EXTRACTED ENTRIES:

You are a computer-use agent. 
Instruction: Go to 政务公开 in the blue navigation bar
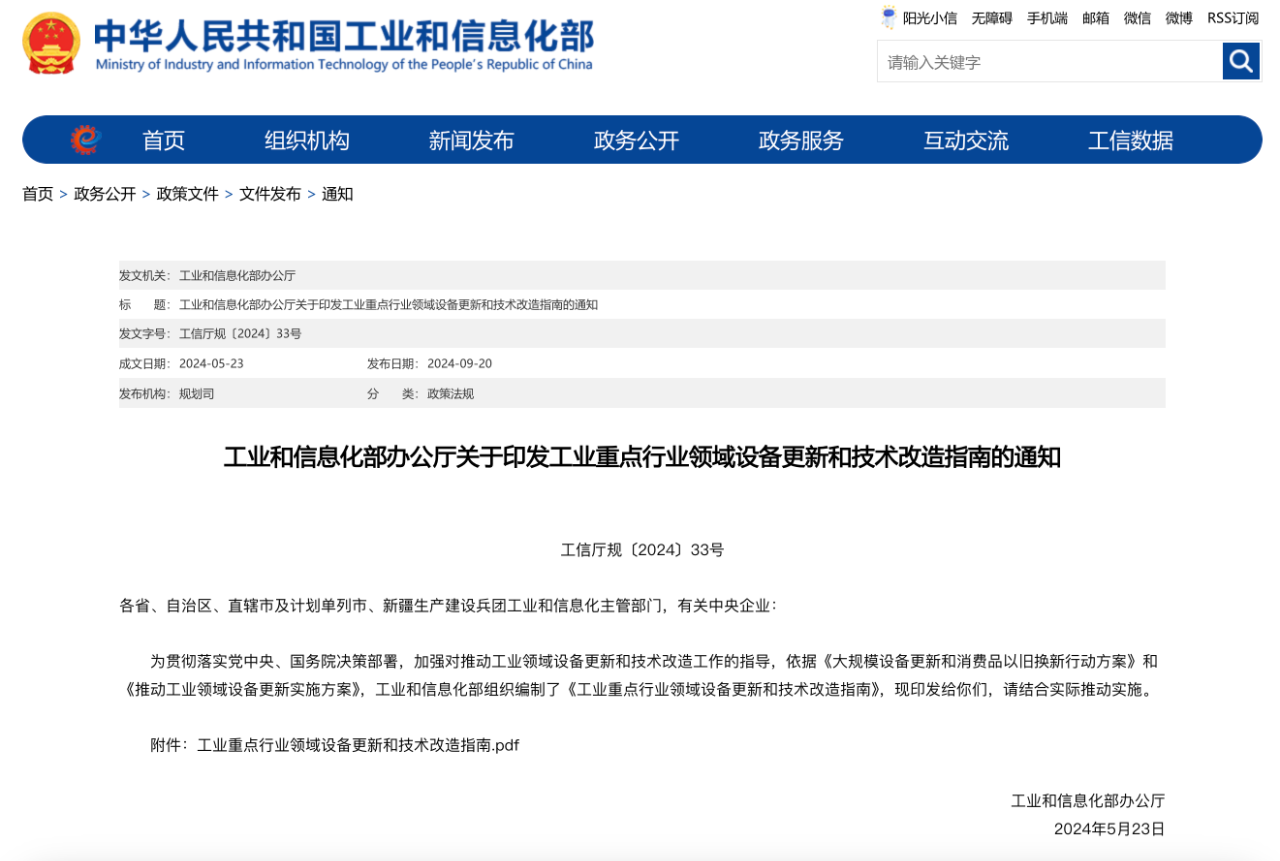tap(636, 141)
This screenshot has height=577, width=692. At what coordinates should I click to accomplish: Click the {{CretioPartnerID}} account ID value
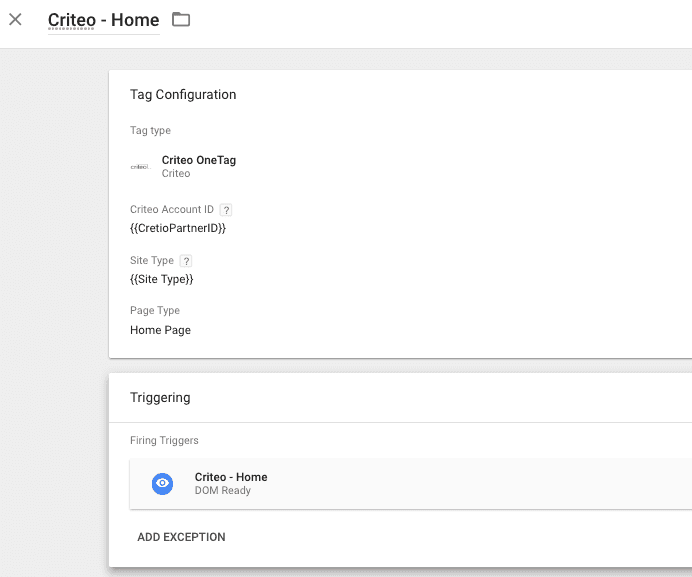pyautogui.click(x=178, y=229)
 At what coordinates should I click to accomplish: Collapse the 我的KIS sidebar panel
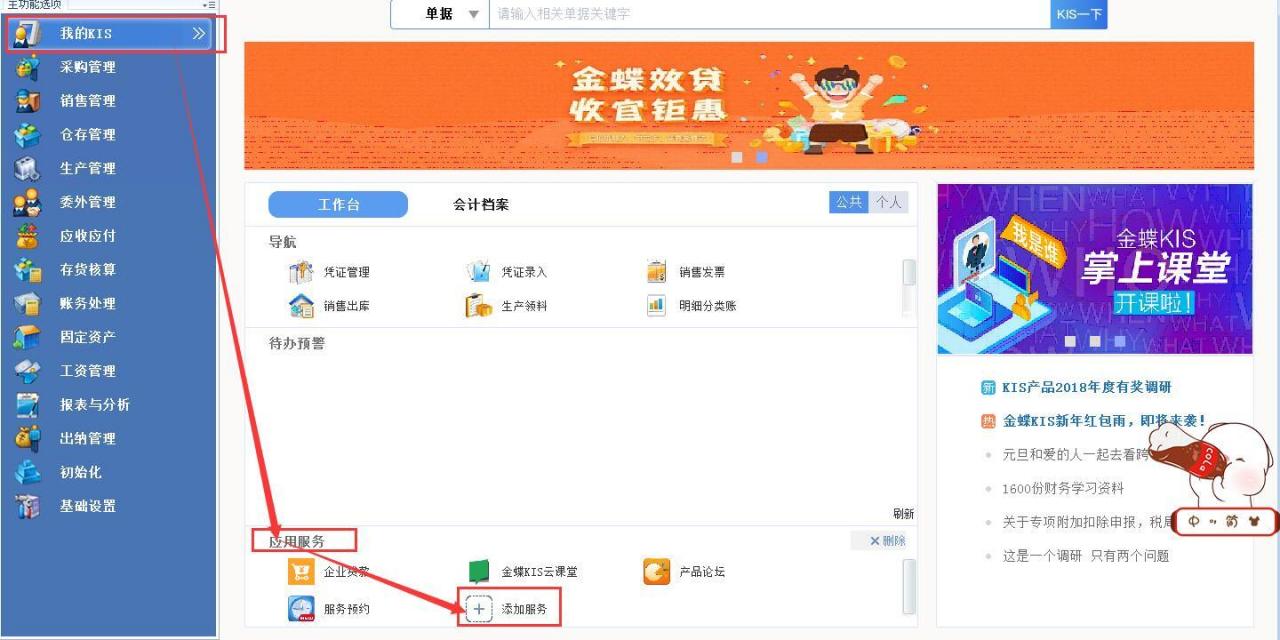(198, 33)
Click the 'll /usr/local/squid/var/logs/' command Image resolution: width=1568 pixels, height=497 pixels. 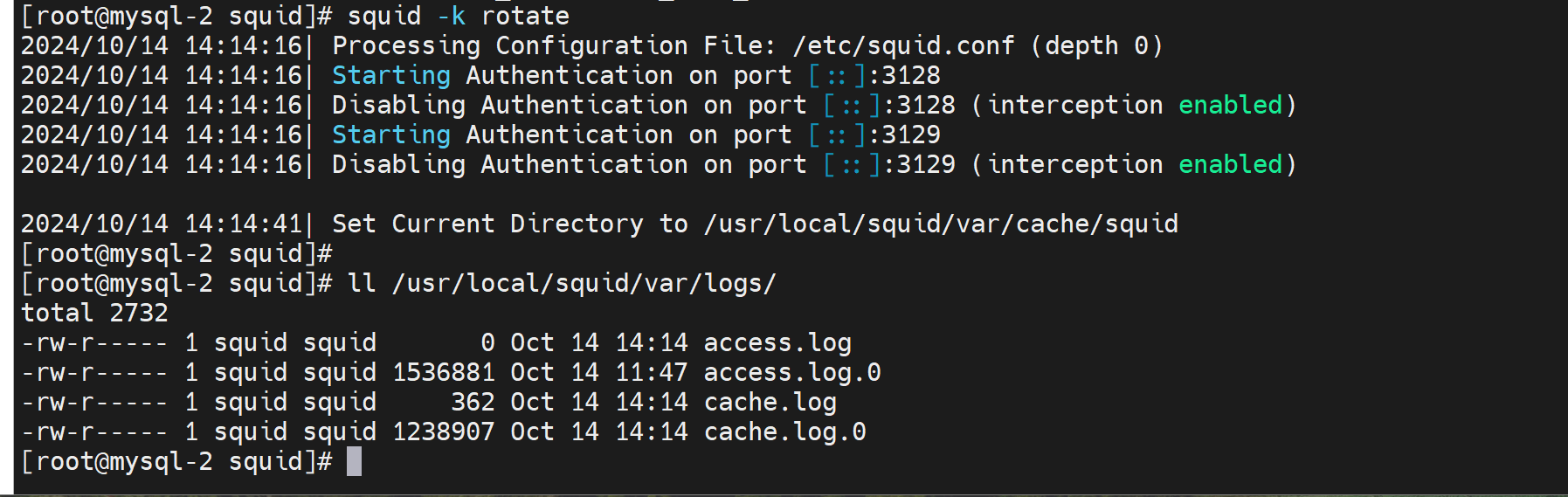click(x=562, y=283)
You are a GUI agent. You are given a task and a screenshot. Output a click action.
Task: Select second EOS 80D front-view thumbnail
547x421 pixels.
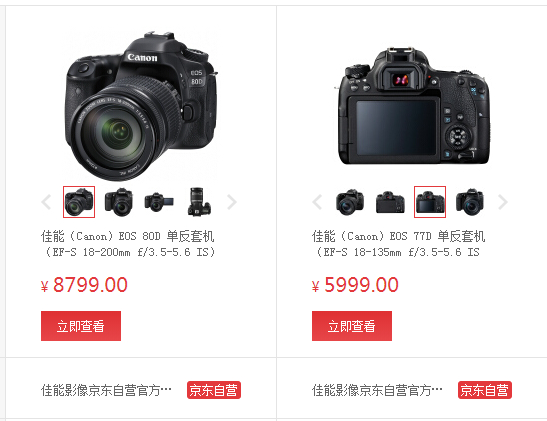(119, 202)
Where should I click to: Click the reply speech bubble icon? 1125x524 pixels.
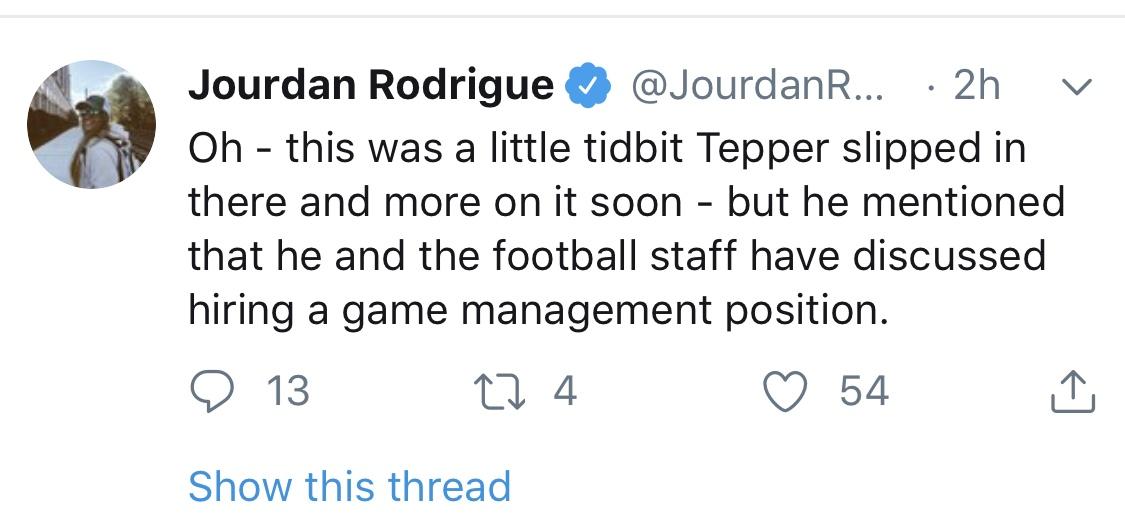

WORK INSTRUCTIONS: Return all lines of the data in which the string "agent" appears.

ANSWER SECTION:
You are a computer-use agent. 
You are a GUI agent. You are given a task and a screenshot. Output a click action.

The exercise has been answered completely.